En ce moment, je travaille avec un chanteur qui vient d’enregistrer une chanson que j’avais écrite en 2008! On tourne le clip dans quelques jours. Je ne le produis pas vraiment mais je collabore avec lui. Je ne livre pas son nom car je préfère garder la surprise.

Et en 2023 j’avais réalisé un clip à l’aide de l’intelligence artificielle pour des artistes Burkinabè.

A part cette fresque et vos BD vous avez d’autres réalisations en art plastique?

Oui je peins depuis 6 ans maintenant et je compte me professionnaliser dans les prochains mois pour en tirer quelques revenus, en plus de mon travail salarié.

Vous avec fait des bandes dessinés, écrit un roman, maintenant une fresque consacrés à Thomas Sankara. Que représente-t-il pour vous ?

Le roman n’est pas encore terminé! Je suis exigeant avec moi-même et je souhaite offrir aux lecteurs un récit proche de la réalité historique, donc je travaille encore.

Thomas Sankara est un exemple qui m’inspire.

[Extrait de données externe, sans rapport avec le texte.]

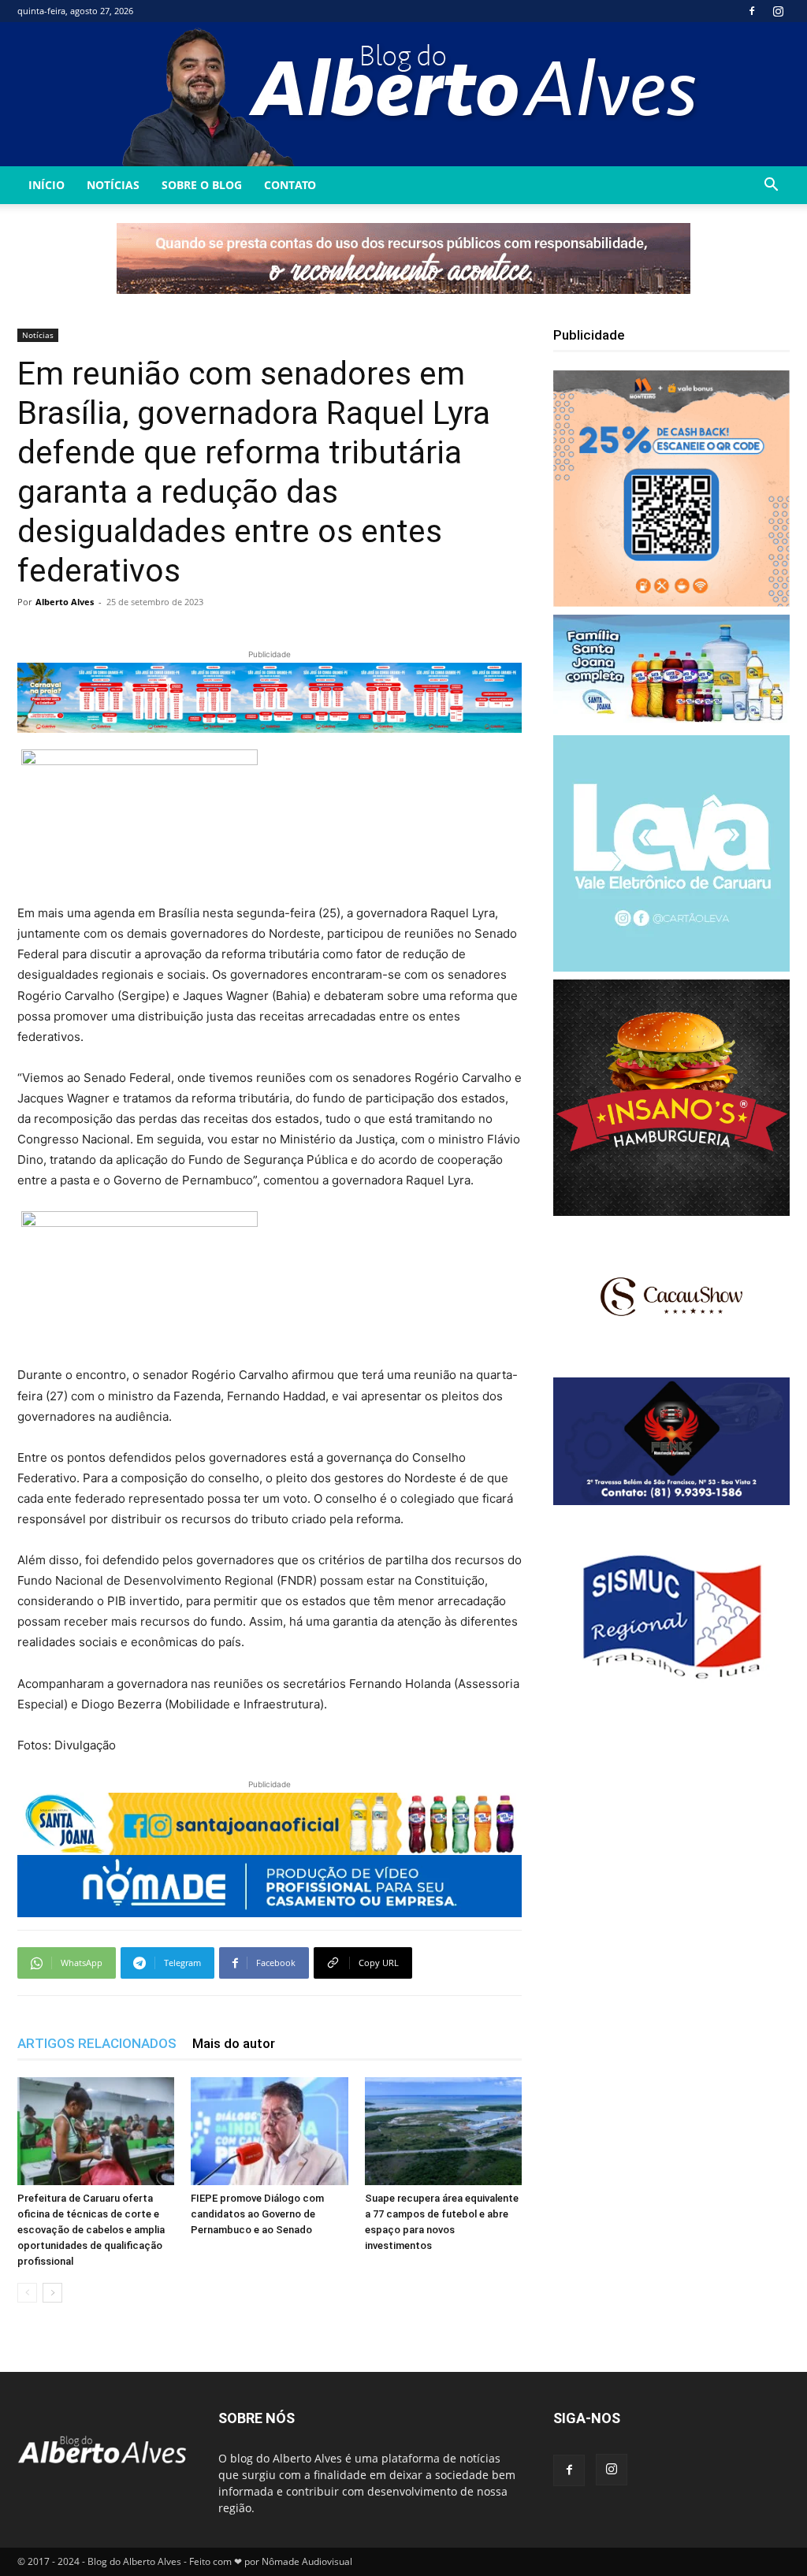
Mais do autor (233, 2043)
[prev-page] (27, 2293)
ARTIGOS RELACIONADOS (97, 2043)
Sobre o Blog (202, 184)
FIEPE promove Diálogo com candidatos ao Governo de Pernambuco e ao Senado (257, 2214)
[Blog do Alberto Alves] (404, 94)
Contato (290, 184)
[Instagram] (778, 11)
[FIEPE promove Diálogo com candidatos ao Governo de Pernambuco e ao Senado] (269, 2131)
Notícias (113, 184)
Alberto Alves (64, 602)
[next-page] (52, 2293)
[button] (771, 186)
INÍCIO (46, 184)
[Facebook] (752, 11)
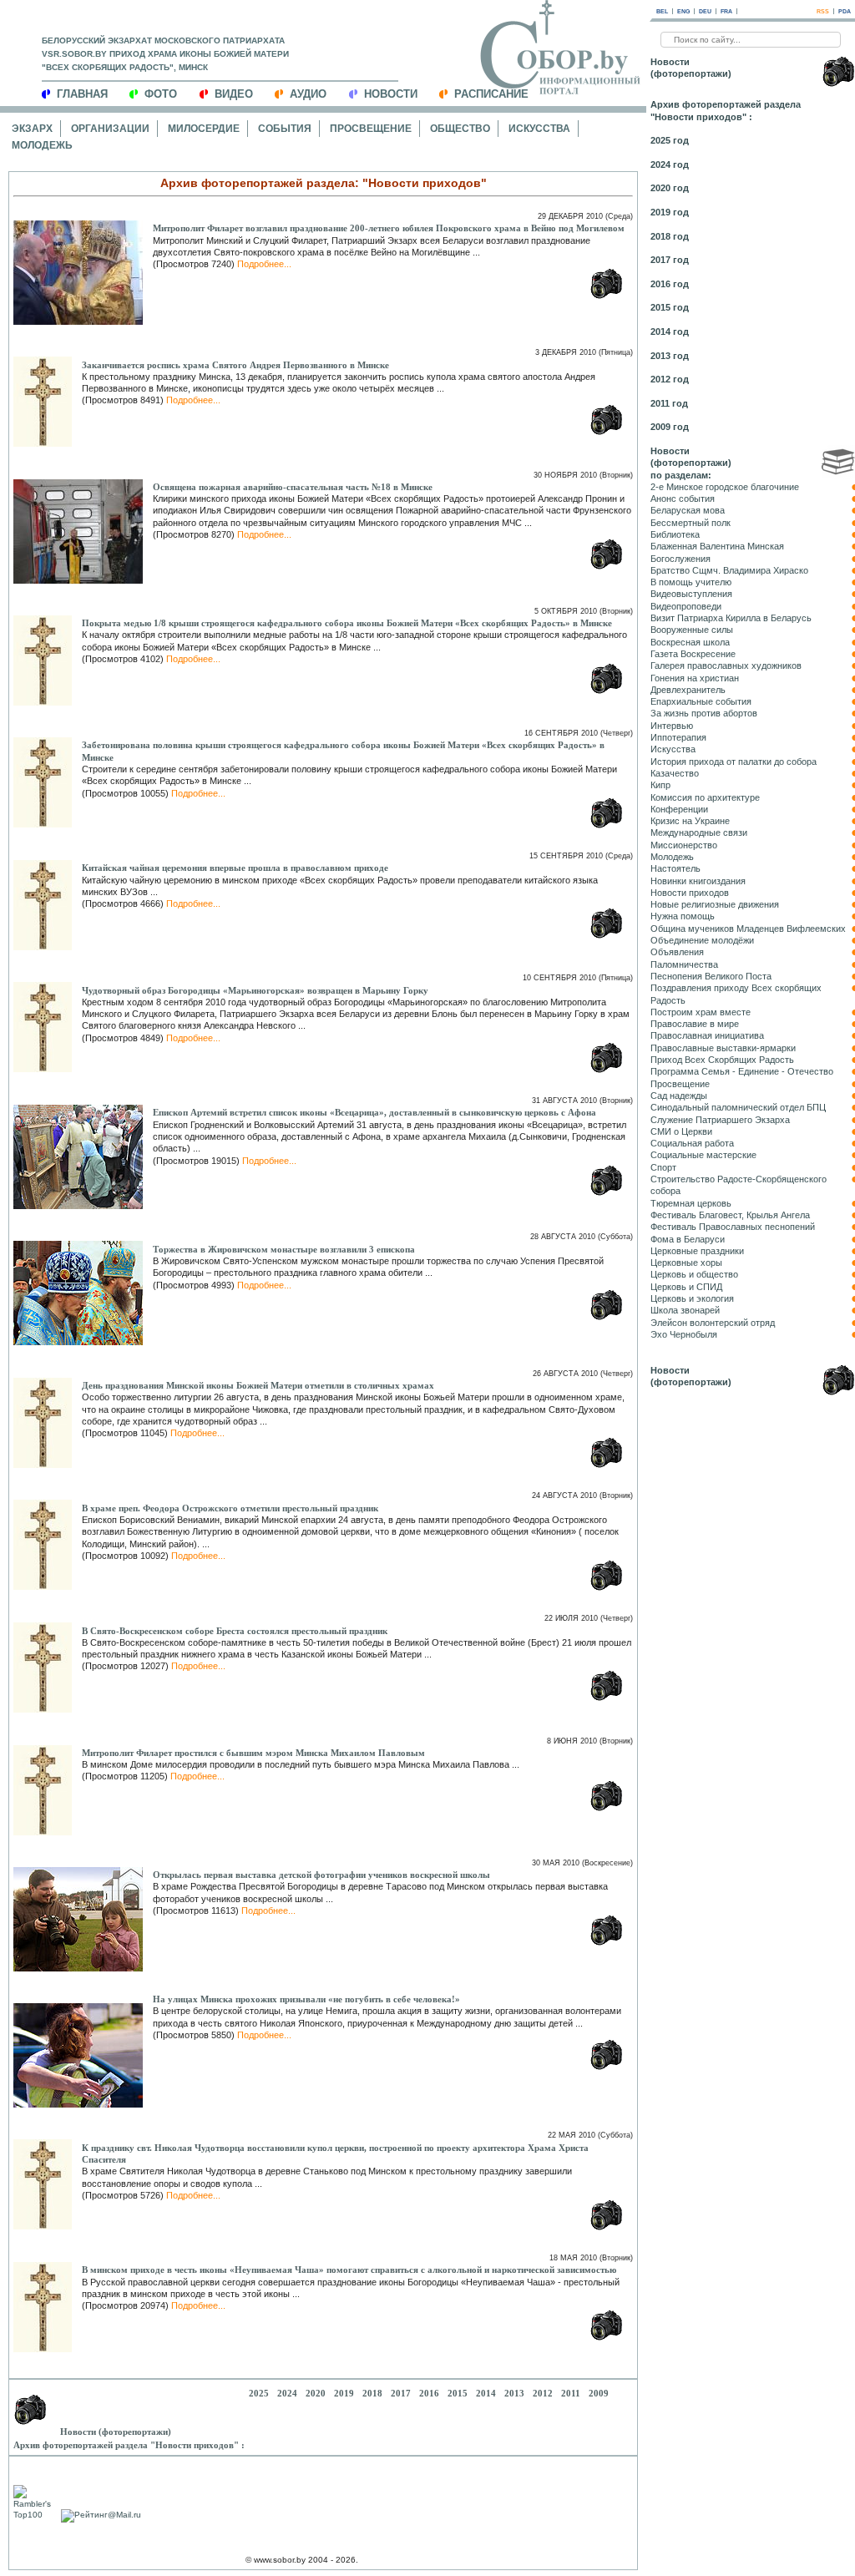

Pour réaliser mes ouvrages, j’ai du lire et relire ses discours et ses interviews. Donc je suis emprunt de ses pensées que je trouve clairvoyantes. Il avait des défauts mais quand on écoute ses interviews, il dégage une sincérité, un bon sens, une énergie positive qui mérite d’être partagée au plus grand nombre. C’est ce que j’essaie de faire à travers mes activités.